[HOW TO COMPLETE THIS TASK]:
Copy every line from the data below in which the string "will" can be found.

*** GIVEN INFORMATION ***

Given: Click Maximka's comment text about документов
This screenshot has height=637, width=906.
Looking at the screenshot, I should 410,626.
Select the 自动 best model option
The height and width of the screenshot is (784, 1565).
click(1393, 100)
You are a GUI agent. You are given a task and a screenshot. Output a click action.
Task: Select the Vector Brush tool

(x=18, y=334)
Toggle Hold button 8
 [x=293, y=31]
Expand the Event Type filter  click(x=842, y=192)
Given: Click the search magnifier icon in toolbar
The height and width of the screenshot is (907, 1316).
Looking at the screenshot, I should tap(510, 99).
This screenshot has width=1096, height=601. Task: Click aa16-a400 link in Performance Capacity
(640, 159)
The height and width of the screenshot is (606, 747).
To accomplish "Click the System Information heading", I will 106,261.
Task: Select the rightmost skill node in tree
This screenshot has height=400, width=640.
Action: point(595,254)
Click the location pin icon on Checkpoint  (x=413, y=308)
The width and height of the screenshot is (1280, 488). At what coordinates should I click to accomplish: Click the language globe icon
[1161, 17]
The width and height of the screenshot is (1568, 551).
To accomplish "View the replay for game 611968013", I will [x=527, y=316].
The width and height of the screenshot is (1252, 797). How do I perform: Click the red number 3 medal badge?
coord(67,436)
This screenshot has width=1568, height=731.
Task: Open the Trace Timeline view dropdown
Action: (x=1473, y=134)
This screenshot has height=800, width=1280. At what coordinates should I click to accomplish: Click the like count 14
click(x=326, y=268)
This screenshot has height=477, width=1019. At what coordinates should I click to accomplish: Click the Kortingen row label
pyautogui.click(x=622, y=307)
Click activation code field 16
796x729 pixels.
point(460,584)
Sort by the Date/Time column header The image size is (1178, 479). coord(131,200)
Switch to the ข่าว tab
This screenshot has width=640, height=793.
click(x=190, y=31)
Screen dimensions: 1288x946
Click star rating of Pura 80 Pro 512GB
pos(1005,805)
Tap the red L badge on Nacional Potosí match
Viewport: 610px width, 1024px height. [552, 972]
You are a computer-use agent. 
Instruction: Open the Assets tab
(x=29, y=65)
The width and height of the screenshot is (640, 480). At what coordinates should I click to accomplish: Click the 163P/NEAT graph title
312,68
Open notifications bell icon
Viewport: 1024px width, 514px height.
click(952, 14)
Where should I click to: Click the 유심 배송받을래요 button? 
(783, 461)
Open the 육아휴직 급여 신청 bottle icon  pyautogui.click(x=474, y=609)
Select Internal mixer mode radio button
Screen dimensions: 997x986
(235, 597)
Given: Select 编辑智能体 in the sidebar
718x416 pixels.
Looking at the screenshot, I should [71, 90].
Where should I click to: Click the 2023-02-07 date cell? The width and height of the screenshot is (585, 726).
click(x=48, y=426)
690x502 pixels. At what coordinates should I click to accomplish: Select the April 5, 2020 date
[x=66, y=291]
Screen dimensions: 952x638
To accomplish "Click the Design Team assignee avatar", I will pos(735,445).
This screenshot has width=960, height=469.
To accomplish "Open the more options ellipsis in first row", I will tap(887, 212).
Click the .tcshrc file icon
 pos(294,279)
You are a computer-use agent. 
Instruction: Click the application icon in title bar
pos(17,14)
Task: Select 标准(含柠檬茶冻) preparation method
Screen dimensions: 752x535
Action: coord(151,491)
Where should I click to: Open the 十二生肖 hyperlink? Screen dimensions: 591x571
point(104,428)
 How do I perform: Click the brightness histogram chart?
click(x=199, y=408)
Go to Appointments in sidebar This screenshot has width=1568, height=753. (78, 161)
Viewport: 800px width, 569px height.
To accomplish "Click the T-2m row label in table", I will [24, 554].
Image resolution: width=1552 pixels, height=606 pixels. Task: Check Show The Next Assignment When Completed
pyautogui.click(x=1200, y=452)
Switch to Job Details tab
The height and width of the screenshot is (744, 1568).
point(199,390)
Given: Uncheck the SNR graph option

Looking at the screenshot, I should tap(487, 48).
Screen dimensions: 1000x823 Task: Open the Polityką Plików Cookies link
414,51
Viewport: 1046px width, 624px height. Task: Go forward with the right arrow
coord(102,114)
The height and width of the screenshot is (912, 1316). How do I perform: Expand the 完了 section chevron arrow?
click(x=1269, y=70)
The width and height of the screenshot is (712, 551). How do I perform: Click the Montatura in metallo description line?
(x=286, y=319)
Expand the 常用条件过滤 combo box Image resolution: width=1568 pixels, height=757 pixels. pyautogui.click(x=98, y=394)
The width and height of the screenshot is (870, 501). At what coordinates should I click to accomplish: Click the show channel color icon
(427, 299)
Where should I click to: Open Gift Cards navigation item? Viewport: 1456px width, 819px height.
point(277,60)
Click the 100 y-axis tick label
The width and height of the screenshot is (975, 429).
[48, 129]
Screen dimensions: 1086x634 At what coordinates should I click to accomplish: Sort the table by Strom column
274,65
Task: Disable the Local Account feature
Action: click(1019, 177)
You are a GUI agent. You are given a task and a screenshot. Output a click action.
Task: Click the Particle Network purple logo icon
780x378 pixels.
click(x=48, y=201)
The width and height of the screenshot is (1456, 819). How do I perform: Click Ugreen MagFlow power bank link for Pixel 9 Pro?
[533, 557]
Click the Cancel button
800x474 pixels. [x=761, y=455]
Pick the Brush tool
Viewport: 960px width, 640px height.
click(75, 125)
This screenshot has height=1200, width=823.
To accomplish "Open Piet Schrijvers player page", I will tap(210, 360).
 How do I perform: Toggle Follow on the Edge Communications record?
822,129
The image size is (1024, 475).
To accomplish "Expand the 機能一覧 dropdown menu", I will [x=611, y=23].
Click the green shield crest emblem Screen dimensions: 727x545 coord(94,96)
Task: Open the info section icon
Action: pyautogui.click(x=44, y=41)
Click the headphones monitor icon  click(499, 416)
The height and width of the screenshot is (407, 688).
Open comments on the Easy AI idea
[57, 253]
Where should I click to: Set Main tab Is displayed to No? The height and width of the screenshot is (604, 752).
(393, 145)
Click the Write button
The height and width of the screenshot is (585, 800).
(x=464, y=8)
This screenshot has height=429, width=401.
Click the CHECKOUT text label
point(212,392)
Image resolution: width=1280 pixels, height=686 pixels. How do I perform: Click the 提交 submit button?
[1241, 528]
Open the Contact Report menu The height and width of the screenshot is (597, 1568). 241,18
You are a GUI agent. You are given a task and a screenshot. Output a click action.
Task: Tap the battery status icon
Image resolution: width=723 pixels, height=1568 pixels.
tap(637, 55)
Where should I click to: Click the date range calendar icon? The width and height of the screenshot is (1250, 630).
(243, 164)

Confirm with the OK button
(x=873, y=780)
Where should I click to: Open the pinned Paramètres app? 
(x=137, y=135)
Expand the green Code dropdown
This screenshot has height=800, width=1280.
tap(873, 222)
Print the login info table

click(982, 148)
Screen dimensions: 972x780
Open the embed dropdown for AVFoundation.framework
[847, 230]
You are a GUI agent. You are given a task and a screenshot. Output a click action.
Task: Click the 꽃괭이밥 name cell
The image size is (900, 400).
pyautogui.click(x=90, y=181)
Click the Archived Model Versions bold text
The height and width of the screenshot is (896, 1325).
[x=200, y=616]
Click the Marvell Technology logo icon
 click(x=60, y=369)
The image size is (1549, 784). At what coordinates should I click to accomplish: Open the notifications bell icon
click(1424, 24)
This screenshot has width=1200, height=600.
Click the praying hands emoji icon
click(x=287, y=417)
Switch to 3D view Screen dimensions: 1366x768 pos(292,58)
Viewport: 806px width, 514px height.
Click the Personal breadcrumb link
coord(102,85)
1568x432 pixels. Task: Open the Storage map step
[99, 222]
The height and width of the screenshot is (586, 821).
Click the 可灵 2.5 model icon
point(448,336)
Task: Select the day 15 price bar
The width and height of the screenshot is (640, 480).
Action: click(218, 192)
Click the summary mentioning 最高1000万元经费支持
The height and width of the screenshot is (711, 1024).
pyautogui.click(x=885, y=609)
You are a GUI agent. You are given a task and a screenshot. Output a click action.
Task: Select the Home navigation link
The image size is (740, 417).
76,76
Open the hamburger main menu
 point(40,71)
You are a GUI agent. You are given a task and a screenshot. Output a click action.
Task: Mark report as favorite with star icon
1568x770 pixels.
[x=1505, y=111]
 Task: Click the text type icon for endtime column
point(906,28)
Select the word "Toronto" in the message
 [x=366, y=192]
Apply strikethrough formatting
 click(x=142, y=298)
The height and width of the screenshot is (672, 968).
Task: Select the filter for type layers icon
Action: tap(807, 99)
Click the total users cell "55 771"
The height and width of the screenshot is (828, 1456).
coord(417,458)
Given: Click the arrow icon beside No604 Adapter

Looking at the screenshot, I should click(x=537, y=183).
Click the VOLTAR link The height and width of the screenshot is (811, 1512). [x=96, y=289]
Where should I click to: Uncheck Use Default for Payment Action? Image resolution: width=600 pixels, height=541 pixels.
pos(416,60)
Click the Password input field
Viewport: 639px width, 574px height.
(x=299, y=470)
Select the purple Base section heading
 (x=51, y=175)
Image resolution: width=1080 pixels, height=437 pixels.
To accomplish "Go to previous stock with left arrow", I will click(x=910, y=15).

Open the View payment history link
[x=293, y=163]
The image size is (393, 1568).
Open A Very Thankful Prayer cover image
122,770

***

[RESPONSE]:
To accomplish "Click the System Information heading", I will 106,261.
To accomplish "View the replay for game 611968013", I will [x=527, y=316].
To accomplish "Click the Design Team assignee avatar", I will pos(735,445).
To accomplish "Open the more options ellipsis in first row", I will tap(887, 212).
To accomplish "Click the T-2m row label in table", I will [24, 554].
To accomplish "Open Piet Schrijvers player page", I will tap(210, 360).
To accomplish "Expand the 機能一覧 dropdown menu", I will [x=611, y=23].
To accomplish "Go to previous stock with left arrow", I will click(x=910, y=15).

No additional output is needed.